Bionic Lee: Congratulations on 45 awesome days, buddy! So nice to hear from you again. Thank you for your great advice to Uninvited and to us. “I don't think we all talk enough about the troubles with STAYING sober on here.” Interesting point. For me, I don’t discuss it much simply because I am not faced with many unexpected triggers to compromise my resolve. Weekend binges were the biggest sobriety challenge to overcome, and now I only think about drinking on weekends on a rare occasion. I purposely avoid situations where alcohol will be present, so when I do face those times every now and then, my sober strength is at full force. Keep up the great work, classmate!

(((Councilman Uninvited))): Congrats on Day 2! It is great to hear from you, sobermate! Keep up the good fight. You did it before and you can do it again. Good deal on keeping a foot in more that one support class. I hope that works out well for you in October, too, if you go for it. Personally, I like to hang out in the same class where I’ve developed solid relationships with people who have come to know my ways and potential triggers, and can send me PMs or posts of pokes and prods to keep me on track. I prefer that over hopping over into a new class and starting over, but again that’s just my druthers. Hugs to you!

SoberJane: Congratulations on one full week today! So glad you posted with us again, girlfriend. Excellent that you’re zeroing in on outside interests to maintain your sobriety. Distractions and hobbies work well for me, too. Wishing you strength on working through resentment and learning to forgive. That had been a challenge for me in the past, too. Hugs to you!

Teacher Jeni: “…I've distanced myself from the real world since I've been sober.” I hear ya, transatlantic sis. Me, too. It’s good to get out and socialize, as you say. It’s a learning experience to push ourselves back into life after so much drinking. I think the key is knowing yourself enough to know when you’ve had enough of the social scene, and have an escape plan in place, so as not to compromise your sober strength. Tanja posted great advice to you on this. Hugs to you on your sobriety!
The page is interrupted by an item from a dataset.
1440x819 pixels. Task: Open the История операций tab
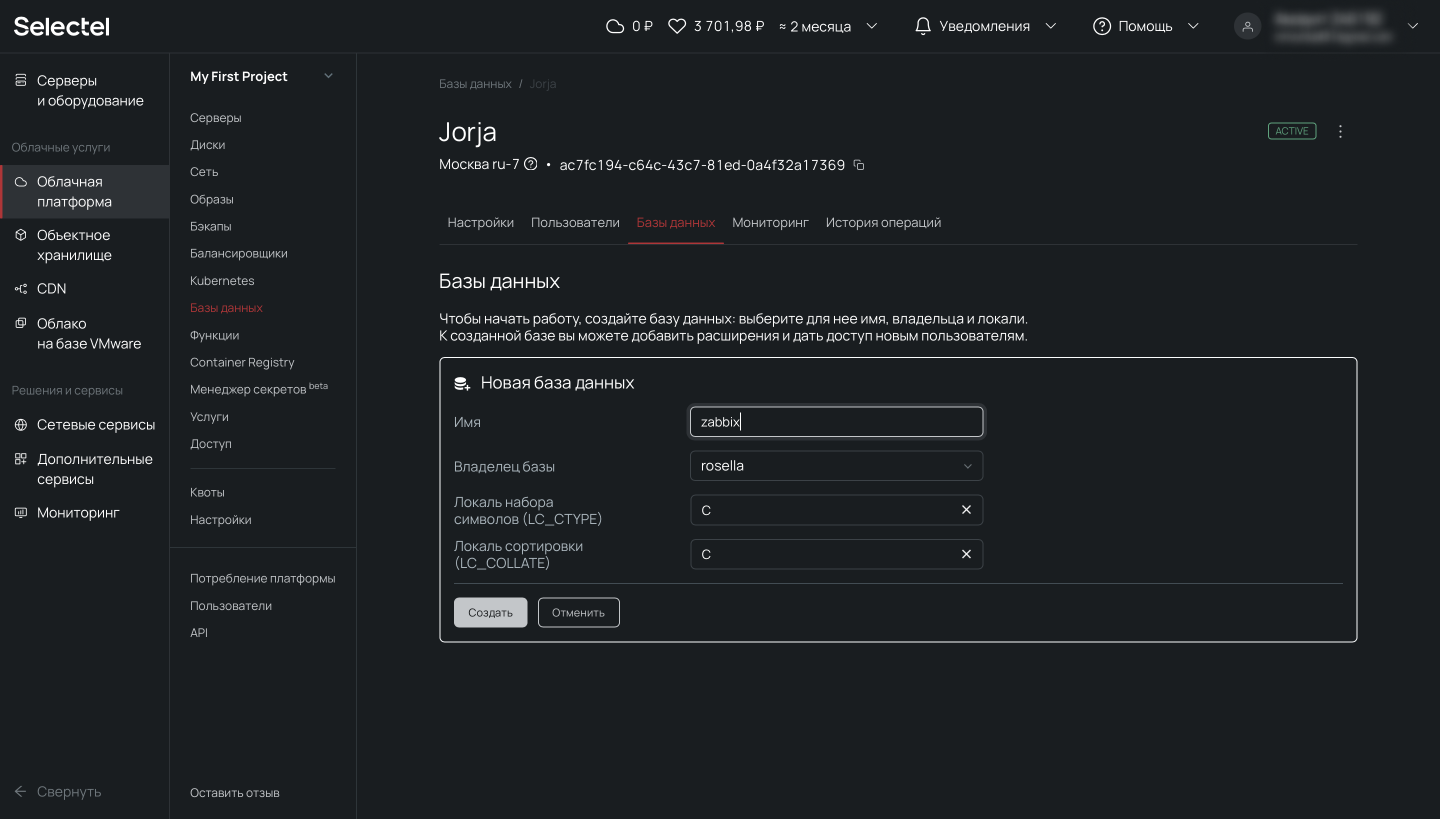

Tanja: Thank you for your good wishes my way. Awesome that you beat down the liquor-in-you-coffee urge. “That these cravings will pop up even after 4 months or more of sobriety.” This is correct. I do think about picking up a bottle of wine every now and then, but don’t act on it. Remembering what will likely happen and how I will feel if I do that usually stops me from going through with buying it and/or drinking it if offered. Love your advice to Jeni today. Keep up the great sober strength!

Pink in a poke buddy: Thank you for your wonderfully heartfelt wishes on my health. “…when your tantrum is good and over…” Yeah, that’s not likely to ever be over completely while rolling through day to day. I’m just too accomplished at it. Wonderful to see you posting with us more, sobermate! Great caterpillar/butterfly pic for Jeni. Love to you.

(((You-Rock))): So glad you’re feeling better, my friend. Go easy on yourself, though, to avoid running yourself down into a virus relapse. Thank you for all of your personal messages of advice and inspiration to our boaters. “…make us get a new bus!” Not sure how cost effective that would be, seeing as I’m in chronic crush-kill-destroy mode at most shotgun calls that aren't mine.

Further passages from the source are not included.